** Given request **
Please repeat all of the items below word for word, changing nothing.

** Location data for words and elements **
** BEGIN **
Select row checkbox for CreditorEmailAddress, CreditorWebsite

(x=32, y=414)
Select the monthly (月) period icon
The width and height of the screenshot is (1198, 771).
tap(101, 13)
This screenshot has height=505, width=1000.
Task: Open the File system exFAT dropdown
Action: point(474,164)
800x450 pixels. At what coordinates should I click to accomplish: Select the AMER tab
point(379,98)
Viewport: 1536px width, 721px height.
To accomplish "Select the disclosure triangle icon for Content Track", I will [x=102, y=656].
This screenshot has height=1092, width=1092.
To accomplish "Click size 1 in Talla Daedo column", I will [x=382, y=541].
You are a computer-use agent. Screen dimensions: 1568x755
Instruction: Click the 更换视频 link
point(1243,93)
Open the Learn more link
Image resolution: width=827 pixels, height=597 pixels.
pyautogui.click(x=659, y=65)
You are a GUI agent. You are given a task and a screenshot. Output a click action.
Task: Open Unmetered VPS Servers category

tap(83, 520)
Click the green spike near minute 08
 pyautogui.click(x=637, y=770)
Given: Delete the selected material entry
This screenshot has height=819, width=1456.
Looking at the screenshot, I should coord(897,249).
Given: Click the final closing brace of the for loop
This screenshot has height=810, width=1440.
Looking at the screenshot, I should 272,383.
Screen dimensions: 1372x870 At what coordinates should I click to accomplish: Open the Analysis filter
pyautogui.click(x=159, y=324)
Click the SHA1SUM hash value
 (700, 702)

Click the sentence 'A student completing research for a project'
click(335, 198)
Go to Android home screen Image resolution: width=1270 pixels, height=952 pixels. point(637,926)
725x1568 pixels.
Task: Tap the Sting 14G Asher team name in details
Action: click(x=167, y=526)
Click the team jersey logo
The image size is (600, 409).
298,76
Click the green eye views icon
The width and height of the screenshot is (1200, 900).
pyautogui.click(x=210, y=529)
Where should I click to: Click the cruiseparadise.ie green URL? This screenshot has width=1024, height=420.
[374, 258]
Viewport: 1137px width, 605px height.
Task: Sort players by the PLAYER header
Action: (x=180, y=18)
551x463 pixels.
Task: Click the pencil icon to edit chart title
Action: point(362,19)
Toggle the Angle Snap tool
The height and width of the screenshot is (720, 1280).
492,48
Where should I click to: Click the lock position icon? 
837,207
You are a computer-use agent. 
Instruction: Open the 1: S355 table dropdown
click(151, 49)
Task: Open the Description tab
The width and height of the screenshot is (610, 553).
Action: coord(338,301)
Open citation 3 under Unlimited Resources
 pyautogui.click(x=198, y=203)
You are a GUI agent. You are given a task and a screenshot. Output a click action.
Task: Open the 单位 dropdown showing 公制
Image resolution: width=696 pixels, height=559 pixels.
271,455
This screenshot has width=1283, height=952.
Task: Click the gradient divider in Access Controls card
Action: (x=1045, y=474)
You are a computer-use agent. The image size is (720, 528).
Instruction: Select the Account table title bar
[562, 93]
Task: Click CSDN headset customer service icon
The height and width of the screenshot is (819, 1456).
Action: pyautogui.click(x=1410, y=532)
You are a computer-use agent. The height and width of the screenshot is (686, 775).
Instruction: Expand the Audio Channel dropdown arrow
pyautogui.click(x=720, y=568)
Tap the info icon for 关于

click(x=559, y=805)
** END **
** Answer to this task **
Select row checkbox for CreditorEmailAddress, CreditorWebsite

(x=32, y=414)
Select the monthly (月) period icon
The width and height of the screenshot is (1198, 771).
tap(101, 13)
This screenshot has height=505, width=1000.
Task: Open the File system exFAT dropdown
Action: point(474,164)
800x450 pixels. At what coordinates should I click to accomplish: Select the AMER tab
point(379,98)
Viewport: 1536px width, 721px height.
To accomplish "Select the disclosure triangle icon for Content Track", I will [x=102, y=656].
This screenshot has height=1092, width=1092.
To accomplish "Click size 1 in Talla Daedo column", I will [x=382, y=541].
You are a computer-use agent. Screen dimensions: 1568x755
Instruction: Click the 更换视频 link
point(1243,93)
Open the Learn more link
Image resolution: width=827 pixels, height=597 pixels.
pyautogui.click(x=659, y=65)
You are a GUI agent. You are given a task and a screenshot. Output a click action.
Task: Open Unmetered VPS Servers category

tap(83, 520)
Click the green spike near minute 08
 pyautogui.click(x=637, y=770)
Given: Delete the selected material entry
This screenshot has height=819, width=1456.
Looking at the screenshot, I should coord(897,249).
Given: Click the final closing brace of the for loop
This screenshot has height=810, width=1440.
Looking at the screenshot, I should 272,383.
Screen dimensions: 1372x870 At what coordinates should I click to accomplish: Open the Analysis filter
pyautogui.click(x=159, y=324)
Click the SHA1SUM hash value
 (700, 702)

Click the sentence 'A student completing research for a project'
click(335, 198)
Go to Android home screen Image resolution: width=1270 pixels, height=952 pixels. point(637,926)
725x1568 pixels.
Task: Tap the Sting 14G Asher team name in details
Action: click(x=167, y=526)
Click the team jersey logo
The image size is (600, 409).
298,76
Click the green eye views icon
The width and height of the screenshot is (1200, 900).
pyautogui.click(x=210, y=529)
Where should I click to: Click the cruiseparadise.ie green URL? This screenshot has width=1024, height=420.
[374, 258]
Viewport: 1137px width, 605px height.
Task: Sort players by the PLAYER header
Action: (x=180, y=18)
551x463 pixels.
Task: Click the pencil icon to edit chart title
Action: point(362,19)
Toggle the Angle Snap tool
The height and width of the screenshot is (720, 1280).
492,48
Where should I click to: Click the lock position icon? 
837,207
You are a computer-use agent. 
Instruction: Open the 1: S355 table dropdown
click(151, 49)
Task: Open the Description tab
The width and height of the screenshot is (610, 553).
Action: coord(338,301)
Open citation 3 under Unlimited Resources
 pyautogui.click(x=198, y=203)
You are a GUI agent. You are given a task and a screenshot. Output a click action.
Task: Open the 单位 dropdown showing 公制
Image resolution: width=696 pixels, height=559 pixels.
271,455
This screenshot has width=1283, height=952.
Task: Click the gradient divider in Access Controls card
Action: (x=1045, y=474)
You are a computer-use agent. The image size is (720, 528).
Instruction: Select the Account table title bar
[562, 93]
Task: Click CSDN headset customer service icon
The height and width of the screenshot is (819, 1456).
Action: pyautogui.click(x=1410, y=532)
You are a computer-use agent. The height and width of the screenshot is (686, 775).
Instruction: Expand the Audio Channel dropdown arrow
pyautogui.click(x=720, y=568)
Tap the info icon for 关于

click(x=559, y=805)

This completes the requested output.